- [What the task requires]
Reproduce the lines of the entries below without any change, from the line with "Given: Expand the Run" up to and including the line with "click(x=429, y=105)".

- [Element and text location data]

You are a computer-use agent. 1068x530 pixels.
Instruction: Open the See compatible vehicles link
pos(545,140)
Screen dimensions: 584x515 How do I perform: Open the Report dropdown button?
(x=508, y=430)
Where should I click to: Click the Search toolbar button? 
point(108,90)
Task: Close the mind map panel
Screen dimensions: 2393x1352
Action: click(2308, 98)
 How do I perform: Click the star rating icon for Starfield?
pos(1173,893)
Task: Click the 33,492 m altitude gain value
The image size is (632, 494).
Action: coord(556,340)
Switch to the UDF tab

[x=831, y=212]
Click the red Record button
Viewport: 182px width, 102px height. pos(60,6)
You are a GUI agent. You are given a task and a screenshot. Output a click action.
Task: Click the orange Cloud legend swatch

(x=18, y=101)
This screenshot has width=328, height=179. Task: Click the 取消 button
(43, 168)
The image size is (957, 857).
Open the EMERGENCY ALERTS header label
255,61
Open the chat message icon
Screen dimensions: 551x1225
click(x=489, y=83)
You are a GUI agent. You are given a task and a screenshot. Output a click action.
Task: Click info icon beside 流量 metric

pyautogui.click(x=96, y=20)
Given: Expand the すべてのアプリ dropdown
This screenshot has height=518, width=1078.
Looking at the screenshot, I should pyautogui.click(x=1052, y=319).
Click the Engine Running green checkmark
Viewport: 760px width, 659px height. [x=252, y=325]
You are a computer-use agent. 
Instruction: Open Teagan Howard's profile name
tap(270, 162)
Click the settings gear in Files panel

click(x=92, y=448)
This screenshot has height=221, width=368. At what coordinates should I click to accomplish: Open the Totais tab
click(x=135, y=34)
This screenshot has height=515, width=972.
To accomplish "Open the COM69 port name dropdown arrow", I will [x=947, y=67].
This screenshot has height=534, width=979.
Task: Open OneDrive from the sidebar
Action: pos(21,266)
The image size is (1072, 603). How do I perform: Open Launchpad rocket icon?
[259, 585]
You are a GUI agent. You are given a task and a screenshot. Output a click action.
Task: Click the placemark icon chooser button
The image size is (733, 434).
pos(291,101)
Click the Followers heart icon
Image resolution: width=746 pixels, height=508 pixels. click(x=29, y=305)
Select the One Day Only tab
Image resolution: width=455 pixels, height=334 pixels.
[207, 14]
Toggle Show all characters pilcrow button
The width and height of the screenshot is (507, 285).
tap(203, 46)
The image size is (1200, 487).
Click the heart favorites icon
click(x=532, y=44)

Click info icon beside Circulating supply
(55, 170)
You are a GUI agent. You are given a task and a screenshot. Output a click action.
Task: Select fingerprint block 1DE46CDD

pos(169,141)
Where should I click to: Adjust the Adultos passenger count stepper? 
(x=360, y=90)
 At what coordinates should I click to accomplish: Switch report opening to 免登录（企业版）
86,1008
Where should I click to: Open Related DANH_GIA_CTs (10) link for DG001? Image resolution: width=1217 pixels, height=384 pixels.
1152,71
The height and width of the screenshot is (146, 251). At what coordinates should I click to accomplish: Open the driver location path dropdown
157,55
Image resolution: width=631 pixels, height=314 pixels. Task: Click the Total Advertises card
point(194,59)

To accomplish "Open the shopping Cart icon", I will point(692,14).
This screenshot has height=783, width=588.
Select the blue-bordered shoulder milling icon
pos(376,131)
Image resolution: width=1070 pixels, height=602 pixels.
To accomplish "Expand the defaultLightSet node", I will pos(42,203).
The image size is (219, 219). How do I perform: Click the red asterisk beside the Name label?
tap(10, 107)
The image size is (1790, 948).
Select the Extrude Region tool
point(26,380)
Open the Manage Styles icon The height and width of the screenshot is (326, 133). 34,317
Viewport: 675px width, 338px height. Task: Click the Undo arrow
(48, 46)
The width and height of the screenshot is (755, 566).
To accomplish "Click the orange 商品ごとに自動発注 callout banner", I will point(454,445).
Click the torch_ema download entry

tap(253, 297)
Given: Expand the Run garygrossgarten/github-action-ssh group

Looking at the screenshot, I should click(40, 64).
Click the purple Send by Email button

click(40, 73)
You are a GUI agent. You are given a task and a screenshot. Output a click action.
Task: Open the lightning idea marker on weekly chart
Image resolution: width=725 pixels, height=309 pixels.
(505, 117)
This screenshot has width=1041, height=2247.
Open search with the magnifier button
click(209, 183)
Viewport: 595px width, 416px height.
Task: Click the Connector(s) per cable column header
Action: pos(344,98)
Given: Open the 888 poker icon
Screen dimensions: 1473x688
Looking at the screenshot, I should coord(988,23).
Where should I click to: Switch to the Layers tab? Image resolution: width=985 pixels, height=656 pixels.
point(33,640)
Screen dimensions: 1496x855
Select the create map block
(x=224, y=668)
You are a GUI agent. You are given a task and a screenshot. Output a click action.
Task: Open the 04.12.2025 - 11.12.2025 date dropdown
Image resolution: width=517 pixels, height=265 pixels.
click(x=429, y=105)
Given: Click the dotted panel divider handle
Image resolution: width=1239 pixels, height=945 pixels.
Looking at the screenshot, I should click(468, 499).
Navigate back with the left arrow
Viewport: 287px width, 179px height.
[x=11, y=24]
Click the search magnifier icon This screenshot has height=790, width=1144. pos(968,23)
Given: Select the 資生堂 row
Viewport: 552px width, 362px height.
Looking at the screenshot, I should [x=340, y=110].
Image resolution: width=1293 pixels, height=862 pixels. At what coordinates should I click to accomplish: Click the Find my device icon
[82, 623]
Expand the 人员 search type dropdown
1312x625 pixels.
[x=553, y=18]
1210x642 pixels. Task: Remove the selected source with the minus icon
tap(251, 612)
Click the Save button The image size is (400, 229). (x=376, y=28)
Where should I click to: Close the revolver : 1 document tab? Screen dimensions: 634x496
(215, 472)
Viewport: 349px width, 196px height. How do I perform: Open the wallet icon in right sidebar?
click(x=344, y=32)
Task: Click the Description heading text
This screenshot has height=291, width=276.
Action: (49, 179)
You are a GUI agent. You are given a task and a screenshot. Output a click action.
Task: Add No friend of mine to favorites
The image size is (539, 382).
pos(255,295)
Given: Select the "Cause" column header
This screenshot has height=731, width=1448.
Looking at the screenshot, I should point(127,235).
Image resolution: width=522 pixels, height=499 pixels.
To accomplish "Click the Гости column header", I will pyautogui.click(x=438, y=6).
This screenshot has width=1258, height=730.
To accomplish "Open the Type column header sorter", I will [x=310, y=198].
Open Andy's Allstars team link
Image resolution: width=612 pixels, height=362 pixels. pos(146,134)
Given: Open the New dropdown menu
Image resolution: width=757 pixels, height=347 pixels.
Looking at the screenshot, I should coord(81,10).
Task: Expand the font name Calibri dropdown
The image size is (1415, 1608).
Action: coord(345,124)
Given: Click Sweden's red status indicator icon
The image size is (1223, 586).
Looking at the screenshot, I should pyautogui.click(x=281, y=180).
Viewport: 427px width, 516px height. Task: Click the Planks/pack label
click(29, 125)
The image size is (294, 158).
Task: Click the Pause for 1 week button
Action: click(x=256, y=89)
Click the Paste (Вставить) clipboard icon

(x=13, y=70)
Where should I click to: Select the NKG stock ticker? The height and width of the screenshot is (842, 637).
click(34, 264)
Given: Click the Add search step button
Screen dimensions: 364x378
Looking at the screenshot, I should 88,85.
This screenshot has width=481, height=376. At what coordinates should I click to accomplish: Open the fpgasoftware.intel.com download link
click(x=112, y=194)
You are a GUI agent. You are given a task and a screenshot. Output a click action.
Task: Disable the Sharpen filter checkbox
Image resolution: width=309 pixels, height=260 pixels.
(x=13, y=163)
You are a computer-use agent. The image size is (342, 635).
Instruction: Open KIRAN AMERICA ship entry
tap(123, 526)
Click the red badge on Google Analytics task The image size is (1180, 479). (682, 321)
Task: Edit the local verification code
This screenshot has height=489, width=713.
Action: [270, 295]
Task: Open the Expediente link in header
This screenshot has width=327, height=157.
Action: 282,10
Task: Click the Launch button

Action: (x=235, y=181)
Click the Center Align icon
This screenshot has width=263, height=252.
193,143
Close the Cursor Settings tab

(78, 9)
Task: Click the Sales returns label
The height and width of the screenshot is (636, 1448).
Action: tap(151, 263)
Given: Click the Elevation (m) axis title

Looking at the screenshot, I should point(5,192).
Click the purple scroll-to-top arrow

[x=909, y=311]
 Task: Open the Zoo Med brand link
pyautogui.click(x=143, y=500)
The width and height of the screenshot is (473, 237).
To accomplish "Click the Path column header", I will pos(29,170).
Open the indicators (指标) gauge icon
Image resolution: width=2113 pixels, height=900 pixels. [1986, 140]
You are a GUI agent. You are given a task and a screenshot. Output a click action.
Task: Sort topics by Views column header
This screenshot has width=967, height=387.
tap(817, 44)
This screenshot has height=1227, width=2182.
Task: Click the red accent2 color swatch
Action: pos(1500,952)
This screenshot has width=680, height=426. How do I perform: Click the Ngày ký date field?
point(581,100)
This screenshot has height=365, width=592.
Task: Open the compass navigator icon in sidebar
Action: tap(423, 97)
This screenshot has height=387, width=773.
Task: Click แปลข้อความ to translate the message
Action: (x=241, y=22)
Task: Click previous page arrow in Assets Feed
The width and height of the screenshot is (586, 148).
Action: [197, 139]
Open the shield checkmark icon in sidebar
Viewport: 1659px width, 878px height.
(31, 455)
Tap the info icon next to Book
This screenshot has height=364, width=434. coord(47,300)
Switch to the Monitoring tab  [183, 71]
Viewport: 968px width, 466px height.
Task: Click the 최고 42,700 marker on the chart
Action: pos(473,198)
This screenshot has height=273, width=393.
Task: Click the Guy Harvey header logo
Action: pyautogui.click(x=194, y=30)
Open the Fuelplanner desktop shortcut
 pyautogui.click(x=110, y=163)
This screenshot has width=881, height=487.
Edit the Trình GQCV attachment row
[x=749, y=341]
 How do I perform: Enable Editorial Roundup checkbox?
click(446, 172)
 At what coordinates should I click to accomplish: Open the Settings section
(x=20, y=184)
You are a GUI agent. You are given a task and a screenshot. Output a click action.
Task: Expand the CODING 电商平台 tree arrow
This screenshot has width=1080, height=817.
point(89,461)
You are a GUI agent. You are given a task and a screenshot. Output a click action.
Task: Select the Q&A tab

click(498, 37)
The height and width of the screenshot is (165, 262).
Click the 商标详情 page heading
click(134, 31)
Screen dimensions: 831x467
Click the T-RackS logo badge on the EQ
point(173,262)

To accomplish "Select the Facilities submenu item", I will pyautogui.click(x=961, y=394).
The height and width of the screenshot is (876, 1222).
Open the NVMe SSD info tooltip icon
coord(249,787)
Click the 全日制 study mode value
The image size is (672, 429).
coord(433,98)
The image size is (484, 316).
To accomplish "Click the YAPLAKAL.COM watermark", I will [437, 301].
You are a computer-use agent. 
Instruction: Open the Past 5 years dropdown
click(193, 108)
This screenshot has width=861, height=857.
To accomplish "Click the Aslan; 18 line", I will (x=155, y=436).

- [Answer to the task]
Given: Expand the Run garygrossgarten/github-action-ssh group

Looking at the screenshot, I should click(40, 64).
Click the purple Send by Email button

click(40, 73)
You are a GUI agent. You are given a task and a screenshot. Output a click action.
Task: Open the lightning idea marker on weekly chart
Image resolution: width=725 pixels, height=309 pixels.
(505, 117)
This screenshot has width=1041, height=2247.
Open search with the magnifier button
click(209, 183)
Viewport: 595px width, 416px height.
Task: Click the Connector(s) per cable column header
Action: pos(344,98)
Given: Open the 888 poker icon
Screen dimensions: 1473x688
Looking at the screenshot, I should coord(988,23).
Where should I click to: Switch to the Layers tab? Image resolution: width=985 pixels, height=656 pixels.
point(33,640)
Screen dimensions: 1496x855
Select the create map block
(x=224, y=668)
You are a GUI agent. You are given a task and a screenshot. Output a click action.
Task: Open the 04.12.2025 - 11.12.2025 date dropdown
Image resolution: width=517 pixels, height=265 pixels.
click(x=429, y=105)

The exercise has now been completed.